Mid-level renters insurance coverage

For a young family that has acquired more stuff, a policy with at least $50,000 in property coverage and $100,000 or more in liability protection is recommended. In general, for each additional $10,000 personal property coverage you carry, your premium might increase by $20 to $25. Also, insurers suggest raising liability to $300,000 in many cases, which could hike your premium by $50 or more a year.

Renters often increase the deductible to $1,000 while raising the property coverage to $50,000 or $60,000. The higher deductible helps to keep the premium from rising significantly. For example, the national average renters rate for $60,000 in property coverage, a $1,000 deductible and $100,000 in liability is $414, or just about $34 a month. Increasing liability to $300,000 is a minor increase of only about $2 a month.

Higher-end coverage limits for renters insurance

You may need more coverage if you’re renting a large house and have a lot of personal property. As you increase the amount of personal property coverage, rates will go up. To ensure you’re properly protected, make sure you have an accurate inventory of your belongings.

Although insurers recommend $300,000 in liability protection for most people, you probably want higher limits if you have lots of savings or other valuable assets.
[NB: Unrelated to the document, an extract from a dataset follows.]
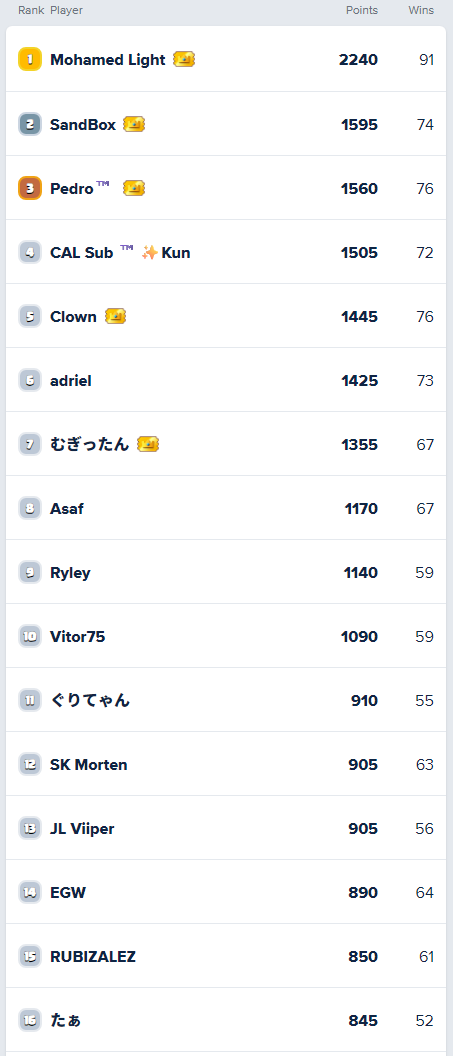Click the gold rank 1 badge

pos(30,59)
You may want to buy an umbrella policy, which generally provides $1 million in coverage that pays out once your liability benefits are exhausted.

Are there renters insurance endorsements for high-value items?

A standard renters insurance policy includes coverage for jewelry and other high-value items (furs, watches, and collectibles, among other items). But there are limits on how much your policy covers, which is specified in the contract. For example, the Insurance Information Institute (III) notes that in a typical policy, stolen jewelry is only covered up to $1,500.

Just like homeowners insurance endorsements, renters insurance offers endorsements (or riders) for high-value items. You’ll need an appraisal to prove the value of each item.

"These valuable items need to be 'scheduled,' which means a separate (endorsement) policy for each item," explains III spokesperson Lynne McChristian. "For instance, insurance for jewelry is about one to two percent of the value of the item, so insuring a $50,000 diamond ring could cost between $500 and $1,000 annually."

She adds that "you have the opportunity to select which deductible works best for you and your budget, and the higher the deductible amount means the lower your policy cost (for the endorsement). But it does mean you pay more out-of-pocket if you have a loss."

Renters insurance FAQs

Does renters insurance cover hotel stays?

Yes, if you can't live at home due to a covered loss, renters insurance includes loss of use coverage for hotel costs.

Does renters insurance cover lost items?

No. If you lose something, it's not covered by renters insurance. However, loss (mysterious disappearance) is covered if you have a scheduled personal property endorsement, but only for the items listed.

Does renters insurance cover theft?

Yes, renters insurance covers theft of your items either from your home or anywhere else, like your car or a hotel room. You must file a police report for the theft to be covered.

Does renters insurance cover accidental damage?

No, accidental damage is generally not covered. If you drop your TV while hanging it on the wall, it's not covered by renters insurance.